Task to carry out: In the answer, give the entries below exactly, from the first line through the line with "This screenshot has height=442, width=850.", with every picture omitted.

Task material:
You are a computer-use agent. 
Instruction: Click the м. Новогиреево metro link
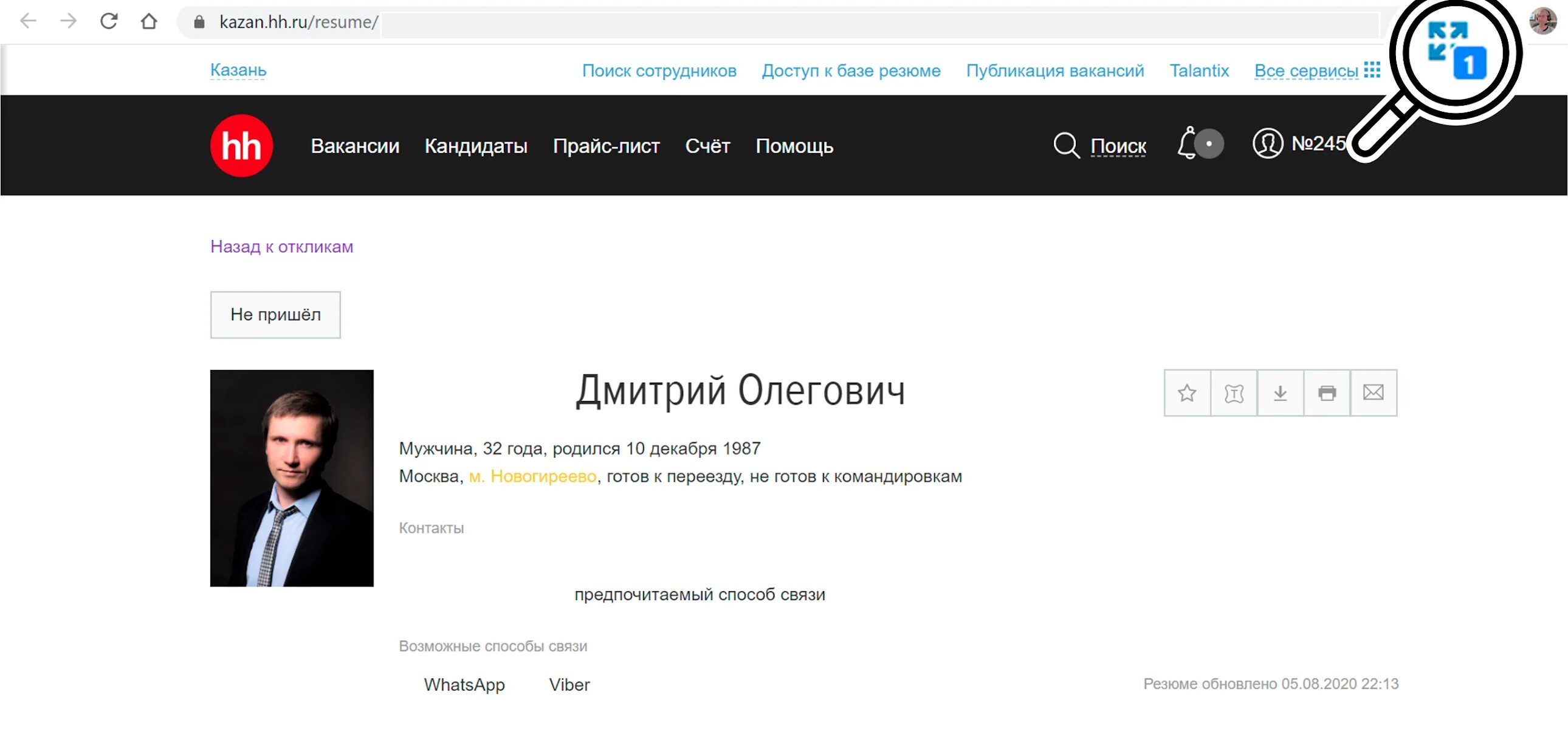tap(529, 476)
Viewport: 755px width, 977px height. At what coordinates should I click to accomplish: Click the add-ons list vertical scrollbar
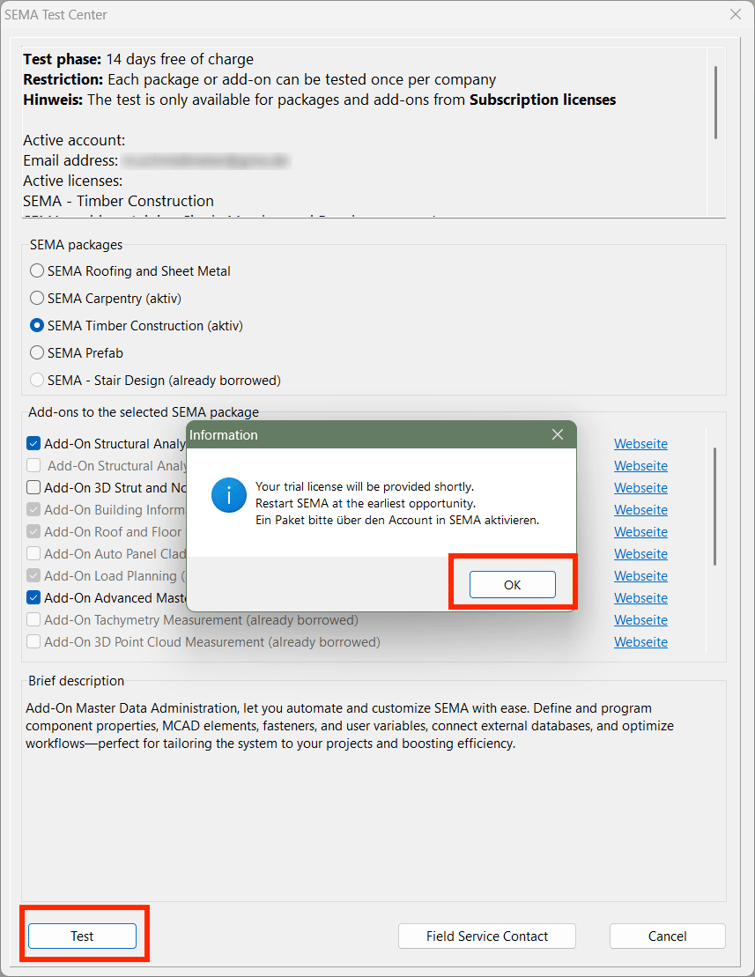tap(714, 505)
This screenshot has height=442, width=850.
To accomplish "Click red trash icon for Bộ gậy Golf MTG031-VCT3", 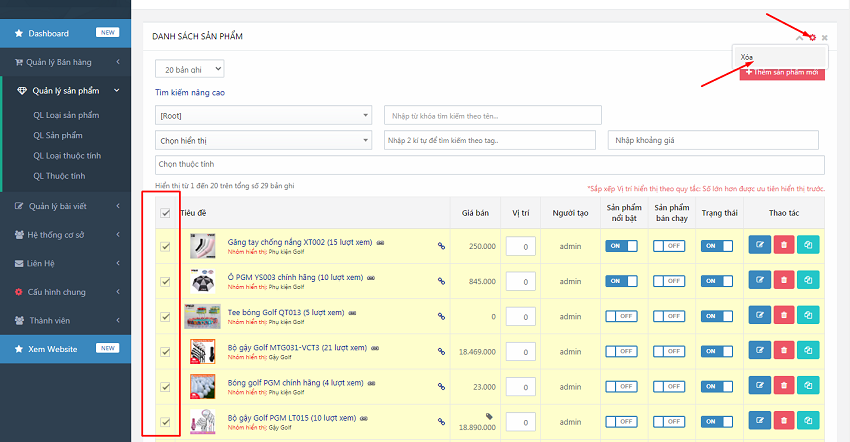I will pyautogui.click(x=783, y=351).
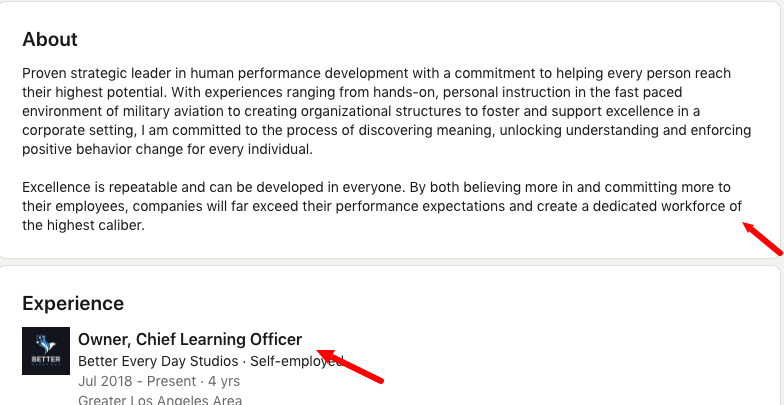Click the 4 yrs duration text
This screenshot has width=784, height=405.
(x=224, y=382)
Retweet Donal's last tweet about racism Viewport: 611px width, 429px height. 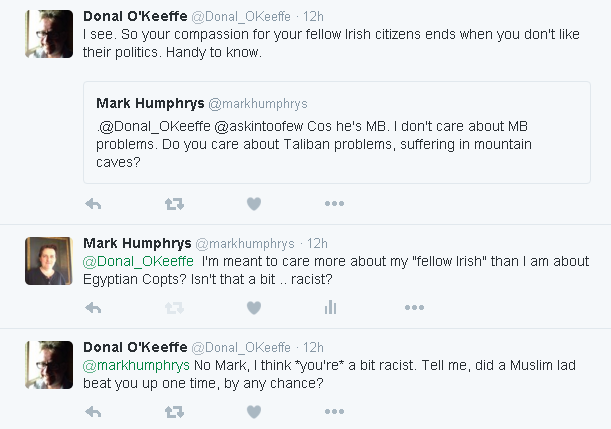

Solution for this exercise:
You are a computer-use agent. 
Instruction: Click the м. Новогиреево metro link
tap(529, 476)
Viewport: 755px width, 977px height. At what coordinates should I click to accomplish: Click the add-ons list vertical scrollbar
tap(714, 505)
This screenshot has height=442, width=850.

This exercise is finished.